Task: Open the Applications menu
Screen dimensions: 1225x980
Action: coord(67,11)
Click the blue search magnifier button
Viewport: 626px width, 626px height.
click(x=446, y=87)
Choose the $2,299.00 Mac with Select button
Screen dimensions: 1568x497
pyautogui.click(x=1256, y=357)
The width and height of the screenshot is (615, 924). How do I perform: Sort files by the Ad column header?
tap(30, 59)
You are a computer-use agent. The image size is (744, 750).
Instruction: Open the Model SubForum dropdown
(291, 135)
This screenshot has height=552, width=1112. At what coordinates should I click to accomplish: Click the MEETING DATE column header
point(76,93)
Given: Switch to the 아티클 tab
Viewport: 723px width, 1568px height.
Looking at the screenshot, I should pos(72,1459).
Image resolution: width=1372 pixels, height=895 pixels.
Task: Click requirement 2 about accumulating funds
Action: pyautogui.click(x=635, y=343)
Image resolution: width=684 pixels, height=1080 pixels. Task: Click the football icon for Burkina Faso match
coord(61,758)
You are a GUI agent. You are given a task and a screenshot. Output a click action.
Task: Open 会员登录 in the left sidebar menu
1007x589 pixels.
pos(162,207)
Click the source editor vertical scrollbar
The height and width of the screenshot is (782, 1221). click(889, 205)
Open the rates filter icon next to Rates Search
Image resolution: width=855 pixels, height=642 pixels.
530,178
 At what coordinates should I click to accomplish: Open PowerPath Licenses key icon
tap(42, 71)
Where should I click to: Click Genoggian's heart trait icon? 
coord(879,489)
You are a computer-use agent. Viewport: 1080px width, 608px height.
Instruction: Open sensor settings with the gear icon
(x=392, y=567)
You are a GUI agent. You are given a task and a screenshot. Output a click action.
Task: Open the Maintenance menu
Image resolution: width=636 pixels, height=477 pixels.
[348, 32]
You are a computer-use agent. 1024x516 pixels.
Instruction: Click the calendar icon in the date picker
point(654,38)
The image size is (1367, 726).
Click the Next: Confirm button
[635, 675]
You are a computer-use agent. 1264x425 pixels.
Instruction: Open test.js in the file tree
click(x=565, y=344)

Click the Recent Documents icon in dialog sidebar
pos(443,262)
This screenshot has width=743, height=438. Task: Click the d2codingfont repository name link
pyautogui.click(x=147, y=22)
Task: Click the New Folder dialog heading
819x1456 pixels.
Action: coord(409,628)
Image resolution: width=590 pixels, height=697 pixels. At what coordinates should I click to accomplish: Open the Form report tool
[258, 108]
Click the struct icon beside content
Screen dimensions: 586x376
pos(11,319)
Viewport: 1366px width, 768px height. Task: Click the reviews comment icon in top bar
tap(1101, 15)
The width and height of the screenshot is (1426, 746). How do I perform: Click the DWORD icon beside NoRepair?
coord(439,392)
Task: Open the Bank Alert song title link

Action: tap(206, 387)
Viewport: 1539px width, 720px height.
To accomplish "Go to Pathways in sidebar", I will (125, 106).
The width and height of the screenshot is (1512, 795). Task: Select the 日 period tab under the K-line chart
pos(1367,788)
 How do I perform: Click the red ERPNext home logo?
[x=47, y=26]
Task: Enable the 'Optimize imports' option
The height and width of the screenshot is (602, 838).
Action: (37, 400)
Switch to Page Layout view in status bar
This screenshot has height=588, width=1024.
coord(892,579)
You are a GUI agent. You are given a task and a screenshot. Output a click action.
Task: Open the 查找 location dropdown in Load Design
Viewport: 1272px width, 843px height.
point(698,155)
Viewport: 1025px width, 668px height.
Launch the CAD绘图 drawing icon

++++

ASSIGNED TASK:
Return the records in full, exactly as they read.

YOUR SOLUTION:
Task: Open the Applications menu
Screen dimensions: 1225x980
Action: coord(67,11)
Click the blue search magnifier button
Viewport: 626px width, 626px height.
click(x=446, y=87)
Choose the $2,299.00 Mac with Select button
Screen dimensions: 1568x497
pyautogui.click(x=1256, y=357)
The width and height of the screenshot is (615, 924). How do I perform: Sort files by the Ad column header?
tap(30, 59)
You are a computer-use agent. The image size is (744, 750).
Instruction: Open the Model SubForum dropdown
(291, 135)
This screenshot has height=552, width=1112. At what coordinates should I click to accomplish: Click the MEETING DATE column header
point(76,93)
Given: Switch to the 아티클 tab
Viewport: 723px width, 1568px height.
Looking at the screenshot, I should pos(72,1459).
Image resolution: width=1372 pixels, height=895 pixels.
Task: Click requirement 2 about accumulating funds
Action: pyautogui.click(x=635, y=343)
Image resolution: width=684 pixels, height=1080 pixels. Task: Click the football icon for Burkina Faso match
coord(61,758)
You are a GUI agent. You are given a task and a screenshot. Output a click action.
Task: Open 会员登录 in the left sidebar menu
1007x589 pixels.
pos(162,207)
Click the source editor vertical scrollbar
The height and width of the screenshot is (782, 1221). click(889, 205)
Open the rates filter icon next to Rates Search
Image resolution: width=855 pixels, height=642 pixels.
530,178
 At what coordinates should I click to accomplish: Open PowerPath Licenses key icon
tap(42, 71)
Where should I click to: Click Genoggian's heart trait icon? 
coord(879,489)
You are a computer-use agent. Viewport: 1080px width, 608px height.
Instruction: Open sensor settings with the gear icon
(x=392, y=567)
You are a GUI agent. You are given a task and a screenshot. Output a click action.
Task: Open the Maintenance menu
Image resolution: width=636 pixels, height=477 pixels.
[348, 32]
You are a computer-use agent. 1024x516 pixels.
Instruction: Click the calendar icon in the date picker
point(654,38)
The image size is (1367, 726).
Click the Next: Confirm button
[635, 675]
You are a computer-use agent. 1264x425 pixels.
Instruction: Open test.js in the file tree
click(x=565, y=344)

Click the Recent Documents icon in dialog sidebar
pos(443,262)
This screenshot has width=743, height=438. Task: Click the d2codingfont repository name link
pyautogui.click(x=147, y=22)
Task: Click the New Folder dialog heading
819x1456 pixels.
Action: coord(409,628)
Image resolution: width=590 pixels, height=697 pixels. At what coordinates should I click to accomplish: Open the Form report tool
[258, 108]
Click the struct icon beside content
Screen dimensions: 586x376
pos(11,319)
Viewport: 1366px width, 768px height. Task: Click the reviews comment icon in top bar
tap(1101, 15)
The width and height of the screenshot is (1426, 746). How do I perform: Click the DWORD icon beside NoRepair?
coord(439,392)
Task: Open the Bank Alert song title link

Action: tap(206, 387)
Viewport: 1539px width, 720px height.
To accomplish "Go to Pathways in sidebar", I will (125, 106).
The width and height of the screenshot is (1512, 795). Task: Select the 日 period tab under the K-line chart
pos(1367,788)
 How do I perform: Click the red ERPNext home logo?
[x=47, y=26]
Task: Enable the 'Optimize imports' option
The height and width of the screenshot is (602, 838).
Action: (37, 400)
Switch to Page Layout view in status bar
This screenshot has height=588, width=1024.
coord(892,579)
You are a GUI agent. You are given a task and a screenshot. Output a click action.
Task: Open the 查找 location dropdown in Load Design
Viewport: 1272px width, 843px height.
point(698,155)
Viewport: 1025px width, 668px height.
Launch the CAD绘图 drawing icon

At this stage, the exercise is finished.